RE 611639/RJ, rel. Min. Marco Aurélio, 21.10.2015. (RE-611639) ADI 4333/DF, rel. Min. Marco Aurélio, 21.10.2015. (ADI-4333) ADI 4227/DF, rel. Min. Marco Aurélio, 21.10.2015. (ADI-4227)
Alienação fiduciária de veículos e registro em cartório - 2
A Corte afirmou que o Congresso Nacional editara quatro atos normativos (CTB, CC, Lei 11.795/2008 e Lei 11.882/2008) destinados a afastar a exigência de registro, em cartório, do contrato de alienação fiduciária em garantia de automóveis. Salientou que a exigência de registro do contrato de alienação fiduciária nas serventias extrajudiciais teria sido criada na década de 1960 pelo Decreto-Lei 911/1969. Portanto, nada impediria que o legislador, ante o implemento de política pública diferente, extinguisse a obrigatoriedade. Ademais, por mais analítica que fosse a Constituição, descaberia extrair dela a compulsoriedade de registro de um contrato específico em uma instituição determinada. Pontuou que os requisitos atinentes à formação, validade e eficácia de contratos privados consubstanciariam matéria evidentemente ligada à legislação federal e não ao texto constitucional. Ressaltou que, embora o exercício em caráter privado da atividade notarial e de registro estivesse previsto no art. 236 da CF, não haveria conceito constitucional fixo e estático de registro público. Ao reverso, no § 1º do mesmo dispositivo, estaria estabelecida a competência da lei ordinária para a regulação das atividades registrais. Consignou que, como no pacto a tradição seria ficta e a posse do bem continuaria com o devedor, uma política pública adequada recomendaria a criação de meios conducentes a alertar eventuais compradores sobre o real proprietário do bem, de modo a evitar fraudes, de um lado, e assegurar o direito de oposição da garantia contra todos, de outro. De acordo com o legislador, contudo, a exigência de registro em serventia extrajudicial acarretaria ônus e custos desnecessários ao consumidor, além de não conferir ao ato a publicidade adequada. Para o leigo, seria mais fácil, intuitivo e célere verificar a existência de gravame no próprio certificado de propriedade do veículo, em vez de peregrinar por diferentes cartórios de títulos e documentos ou ir ao cartório de distribuição, nos Estados-Membros que contassem com serviço integrado, em busca de informações.

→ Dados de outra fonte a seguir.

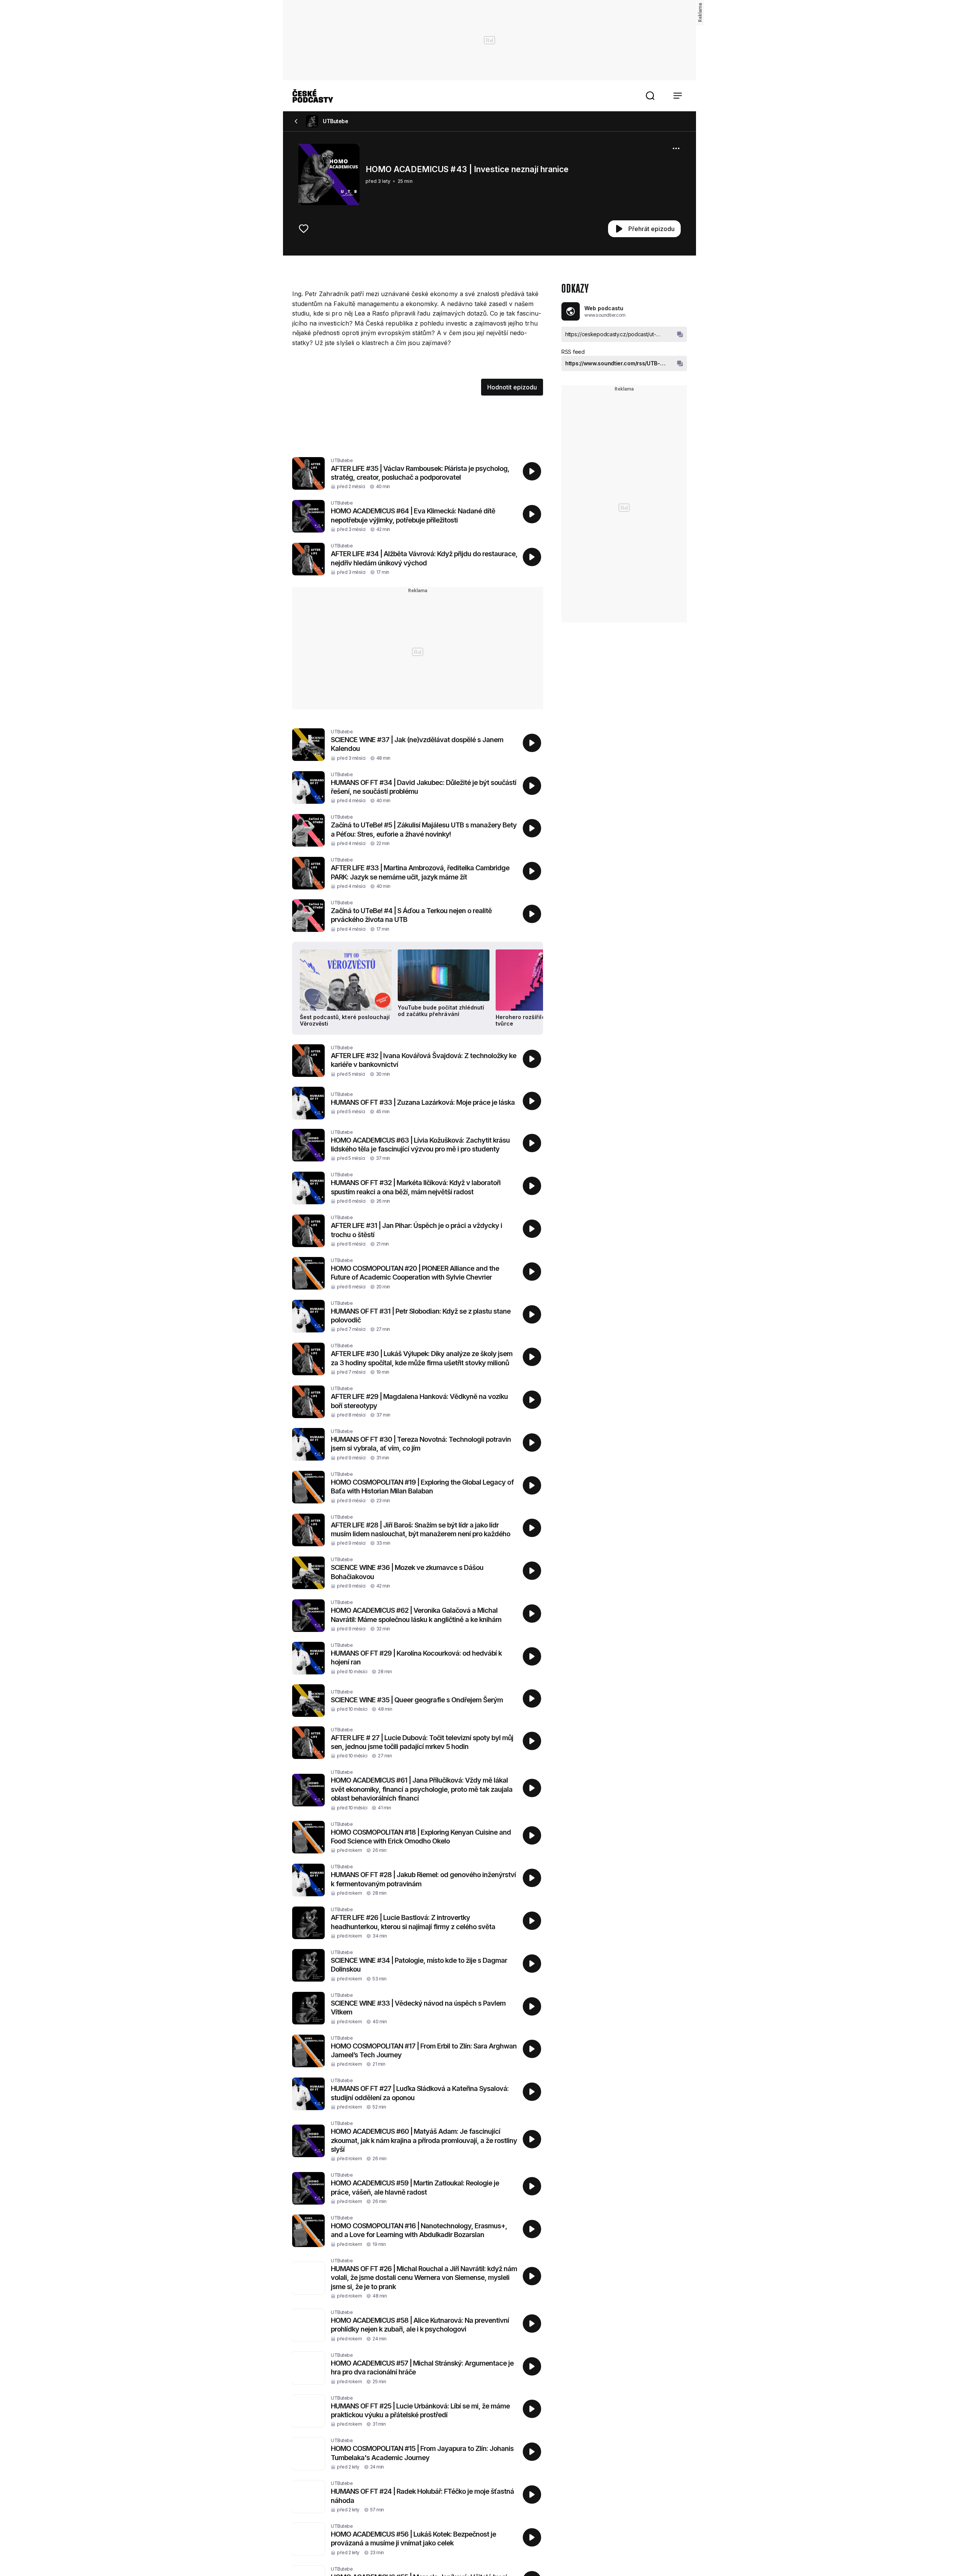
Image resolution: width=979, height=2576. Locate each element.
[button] (650, 95)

RE 611639/RJ, rel. Min. Marco Aurélio, 21.10.2015. (RE-611639) ADI 4333/DF, rel. Min. Marco Aurélio, 21.10.2015. (ADI-4333) ADI 4227/DF, rel. Min. Marco Aurélio, 21.10.2015. (ADI-4227)

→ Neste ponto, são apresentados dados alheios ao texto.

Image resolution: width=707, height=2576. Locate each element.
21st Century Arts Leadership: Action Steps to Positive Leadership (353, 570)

Alienação fiduciária de veículos e registro em cartório - 3
O Plenário realçou que o parlamento não agira de maneira inconstitucional quando extinguira procedimento registral desprovido de utilidade maior. Além disso, o alcance que o requerente pretendera atribuir à expressão constitucional “registro público”, retirando do legislador ordinário qualquer liberdade para delimitação da atividade, colocaria todos os cadastros de informações em banco de dados com acesso geral sujeitos à disciplina do art. 236 da CF, o que atingiria até mesmo a atividade realizada por outros entes privados, como os serviços de proteção ao crédito. Sublinhou que não haveria ofensa ao princípio da separação de Poderes, pois a atividade fiscalizatória desempenhada pelo Judiciário seria restrita aos serviços prestados pelos cartórios extrajudiciais, conforme versado em lei. Asseverou que a Lei 11.882/2008, ao simplificar o procedimento ligado à alienação fiduciária de veículo automotor, não causara ingerência da União nos órgãos de trânsito estaduais ou ofensa ao pacto federativo. Os dispositivos impugnados nessa norma visariam evitar a burla. A nulidade de eventuais convênios seria mera consequência lógica. Quanto à alegação de ofensa a ato jurídico perfeito e à segurança jurídica, em razão dos convênios celebrados entre os órgãos de trânsito estaduais e os titulares das serventias extrajudiciais, o Colegiado conferiu interpretação conforme à Constituição aos dispositivos em exame, de modo a permitir que os convênios já pactuados por ocasião da edição da lei tivessem vigência até o término do prazo estabelecido, vedada qualquer prorrogação.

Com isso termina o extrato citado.